The appearance and distribution of ChAT-positive neurons in transverse
sections of lumbar spinal cord (Fig. 1, B and D)
were very similar to those described in detail by Barber et al.
(1984). Stained neurons were present throughout the spinal cord
and were particularly concentrated in the ventral horn, central gray
matter, and intermediate gray matter. Some of them were scattered in
the dorsal horn (lamina III-V). The density of neuronal staining in different regions was not uniform; many cells in lamina VIII, IX, in
medial part (lamina VII), and around the central canal were intensely
stained, while cells in the dorsal horn were usually more lightly
stained.
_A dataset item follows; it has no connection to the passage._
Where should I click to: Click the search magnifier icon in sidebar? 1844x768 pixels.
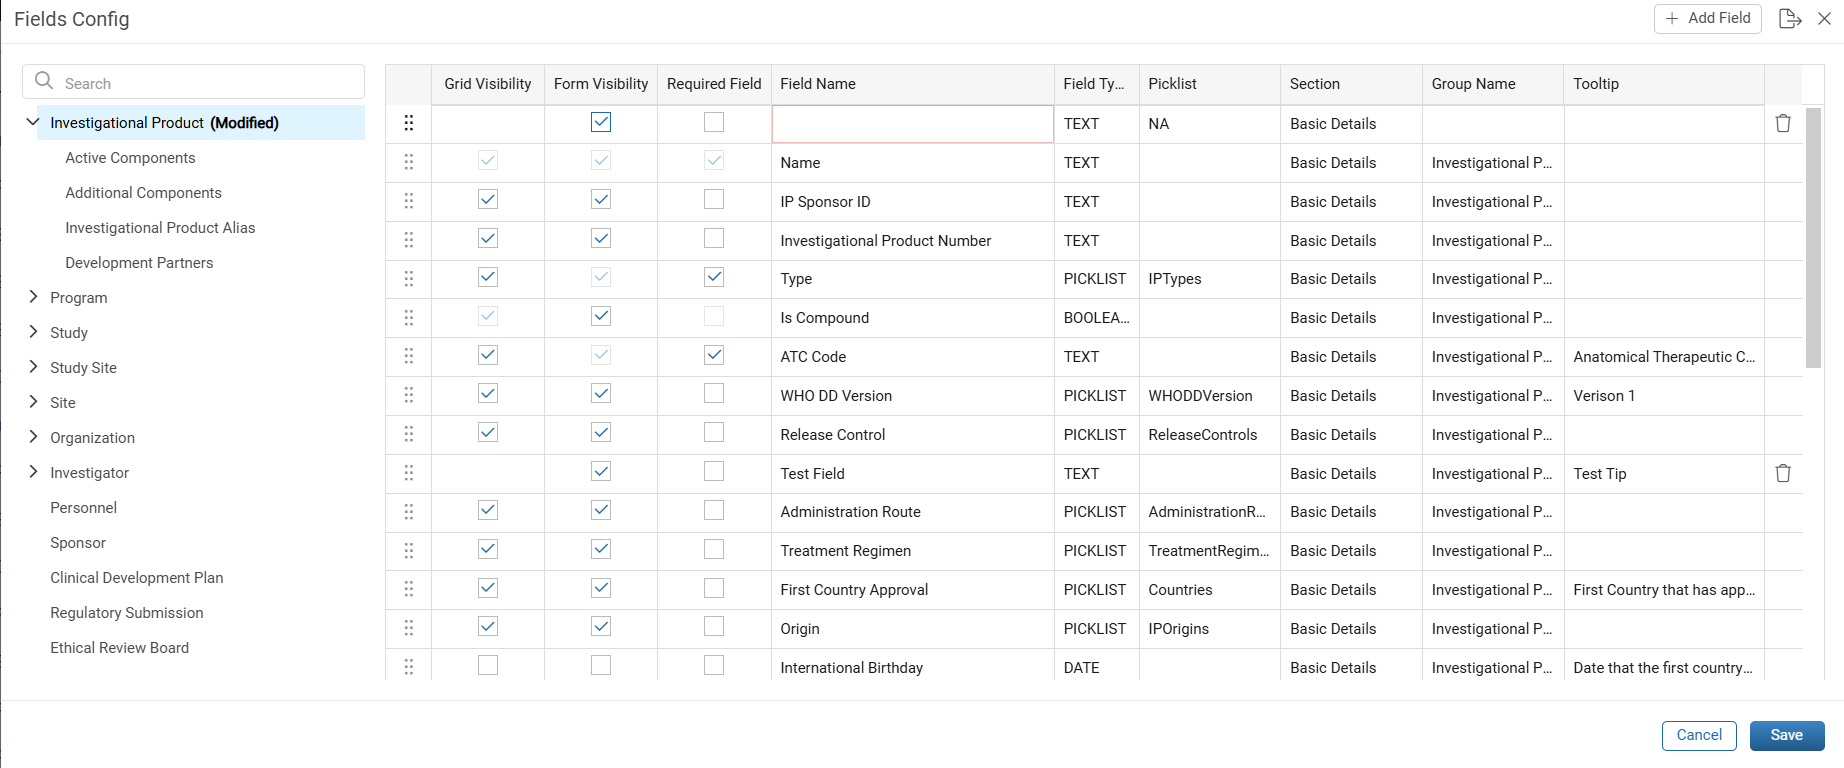44,81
When these sections from the lumbar spinal cord were incubated
with both c-fos and ChAT antibodies, some c-fos-immunoreactive neurons were found to be ChAT
positive. In FL-cat1, 24.4% of c-fos positive
neurons were ChAT positive; in FL-cat2, 15.9% of
c-fos-positive neurons were ChAT positive; and in
FL-cat3, 18.9% of c-fos-positive neurons were
ChAT positive (Fig. 6A).
Figure 6B shows that of the total population of
ChAT-positive neurons (including motoneurons), a relatively small
proportion also expressed c-fos. The distributions of the
double-labeled cells in each preparation is illustrated in Fig.
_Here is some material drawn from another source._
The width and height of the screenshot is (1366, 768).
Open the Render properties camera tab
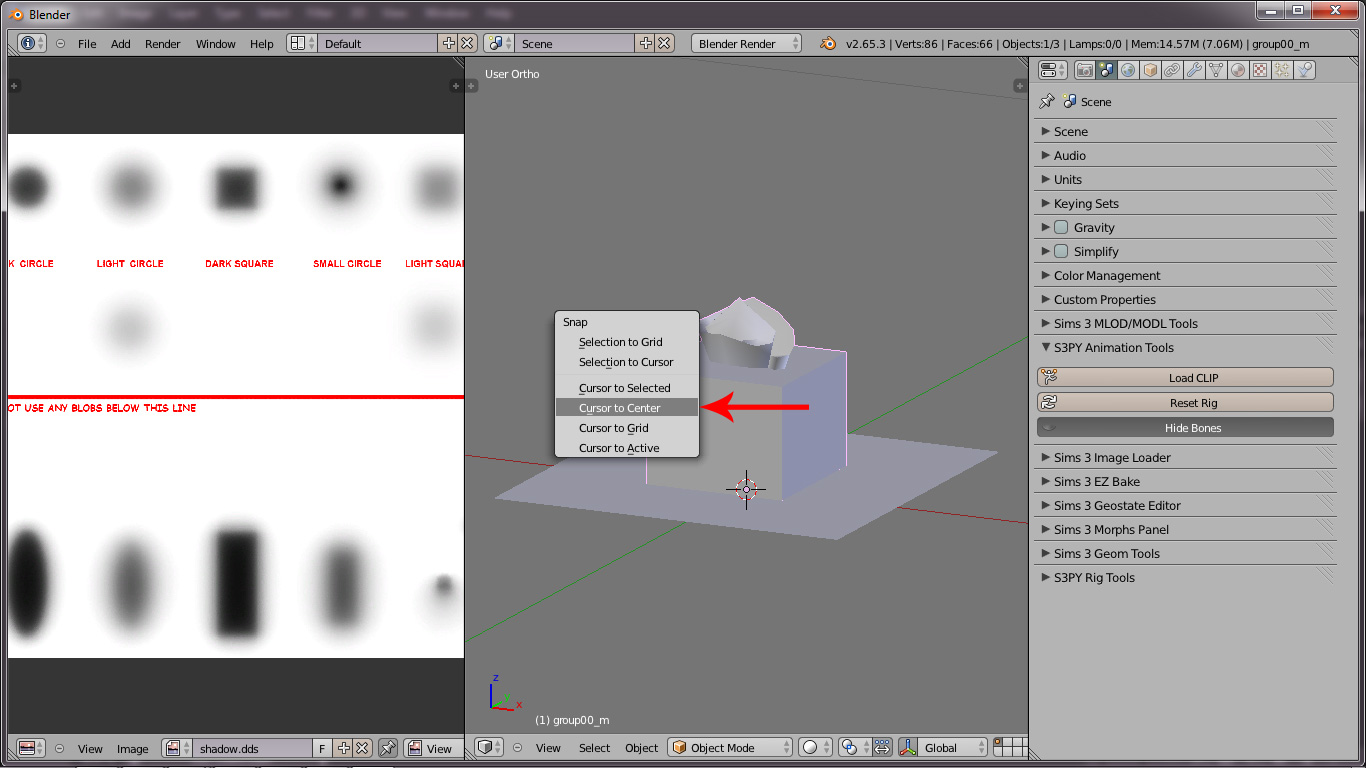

7. Maps of labeled cells were derived
from Neurolucida drawings, as described in the METHODS.
Data from the nonlocomoting control animals (FC) and the fictive
locomotion animals (FL) are presented in pairs that had been processed
simultaneously. Most of double-labeled neurons were distributed among
the deeper lamina with the majority of c-fos/ChAT-positive
cells situated in lamina VII and VIII. There was also a considerable
number of double-labeled cells in the central part of the intermediate
gray matter around the central canal in lamina X (Fig.
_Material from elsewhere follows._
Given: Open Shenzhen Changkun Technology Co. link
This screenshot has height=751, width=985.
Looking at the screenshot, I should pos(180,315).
8). Little double labeling was observed in large neurons in the ventral horn, suggesting that motoneurons may
not be labeled using our c-fos staining protocol.
Differentiation between putative motoneurons and other spinal neurons
was based on soma size and lamina location alone and was not considered unequivocal. In general, very few double-labeled cells were found in
lamina I-III. The locations of double-labeled cells were similar in
the three locomotor cats.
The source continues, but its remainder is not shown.